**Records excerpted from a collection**
-- Opening Marker --

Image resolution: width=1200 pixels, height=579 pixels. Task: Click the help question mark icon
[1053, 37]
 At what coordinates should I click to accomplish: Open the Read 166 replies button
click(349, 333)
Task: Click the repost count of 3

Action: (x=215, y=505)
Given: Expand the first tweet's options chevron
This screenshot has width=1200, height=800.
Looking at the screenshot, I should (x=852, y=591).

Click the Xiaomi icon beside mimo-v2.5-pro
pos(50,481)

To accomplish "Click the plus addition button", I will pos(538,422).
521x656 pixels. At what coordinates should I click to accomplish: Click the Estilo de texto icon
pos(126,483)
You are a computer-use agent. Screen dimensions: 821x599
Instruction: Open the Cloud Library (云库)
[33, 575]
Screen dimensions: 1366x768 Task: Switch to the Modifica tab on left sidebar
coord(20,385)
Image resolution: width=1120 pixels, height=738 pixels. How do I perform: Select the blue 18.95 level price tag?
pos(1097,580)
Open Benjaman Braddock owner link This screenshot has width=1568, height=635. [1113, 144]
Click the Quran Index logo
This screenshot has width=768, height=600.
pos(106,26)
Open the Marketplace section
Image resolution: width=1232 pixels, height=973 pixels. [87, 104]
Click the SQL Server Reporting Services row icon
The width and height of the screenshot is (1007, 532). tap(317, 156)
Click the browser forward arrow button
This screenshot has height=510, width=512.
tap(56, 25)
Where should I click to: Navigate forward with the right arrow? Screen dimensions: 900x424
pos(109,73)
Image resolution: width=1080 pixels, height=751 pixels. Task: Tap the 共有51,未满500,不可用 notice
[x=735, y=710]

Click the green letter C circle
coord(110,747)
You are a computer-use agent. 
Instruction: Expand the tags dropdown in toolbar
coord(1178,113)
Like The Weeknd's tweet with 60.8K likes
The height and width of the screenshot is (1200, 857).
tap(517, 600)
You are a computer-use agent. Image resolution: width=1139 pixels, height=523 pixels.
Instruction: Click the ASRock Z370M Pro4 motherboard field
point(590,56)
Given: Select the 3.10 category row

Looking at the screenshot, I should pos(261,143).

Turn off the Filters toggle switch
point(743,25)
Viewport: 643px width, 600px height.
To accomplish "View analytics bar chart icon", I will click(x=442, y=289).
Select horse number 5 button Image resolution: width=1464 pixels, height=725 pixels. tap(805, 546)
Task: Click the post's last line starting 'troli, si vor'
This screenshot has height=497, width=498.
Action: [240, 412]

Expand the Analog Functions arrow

-- Closing Marker --

**YOUR OBJECTIVE**
Set out the records again, exactly as they appear above.

**EXERCISE RESPONSE**
Image resolution: width=1200 pixels, height=579 pixels. Task: Click the help question mark icon
[1053, 37]
 At what coordinates should I click to accomplish: Open the Read 166 replies button
click(349, 333)
Task: Click the repost count of 3

Action: (x=215, y=505)
Given: Expand the first tweet's options chevron
This screenshot has width=1200, height=800.
Looking at the screenshot, I should (x=852, y=591).

Click the Xiaomi icon beside mimo-v2.5-pro
pos(50,481)

To accomplish "Click the plus addition button", I will pos(538,422).
521x656 pixels. At what coordinates should I click to accomplish: Click the Estilo de texto icon
pos(126,483)
You are a computer-use agent. Screen dimensions: 821x599
Instruction: Open the Cloud Library (云库)
[33, 575]
Screen dimensions: 1366x768 Task: Switch to the Modifica tab on left sidebar
coord(20,385)
Image resolution: width=1120 pixels, height=738 pixels. How do I perform: Select the blue 18.95 level price tag?
pos(1097,580)
Open Benjaman Braddock owner link This screenshot has width=1568, height=635. [1113, 144]
Click the Quran Index logo
This screenshot has width=768, height=600.
pos(106,26)
Open the Marketplace section
Image resolution: width=1232 pixels, height=973 pixels. [87, 104]
Click the SQL Server Reporting Services row icon
The width and height of the screenshot is (1007, 532). tap(317, 156)
Click the browser forward arrow button
This screenshot has height=510, width=512.
tap(56, 25)
Where should I click to: Navigate forward with the right arrow? Screen dimensions: 900x424
pos(109,73)
Image resolution: width=1080 pixels, height=751 pixels. Task: Tap the 共有51,未满500,不可用 notice
[x=735, y=710]

Click the green letter C circle
coord(110,747)
You are a computer-use agent. 
Instruction: Expand the tags dropdown in toolbar
coord(1178,113)
Like The Weeknd's tweet with 60.8K likes
The height and width of the screenshot is (1200, 857).
tap(517, 600)
You are a computer-use agent. Image resolution: width=1139 pixels, height=523 pixels.
Instruction: Click the ASRock Z370M Pro4 motherboard field
point(590,56)
Given: Select the 3.10 category row

Looking at the screenshot, I should pos(261,143).

Turn off the Filters toggle switch
point(743,25)
Viewport: 643px width, 600px height.
To accomplish "View analytics bar chart icon", I will click(x=442, y=289).
Select horse number 5 button Image resolution: width=1464 pixels, height=725 pixels. tap(805, 546)
Task: Click the post's last line starting 'troli, si vor'
This screenshot has height=497, width=498.
Action: [240, 412]

Expand the Analog Functions arrow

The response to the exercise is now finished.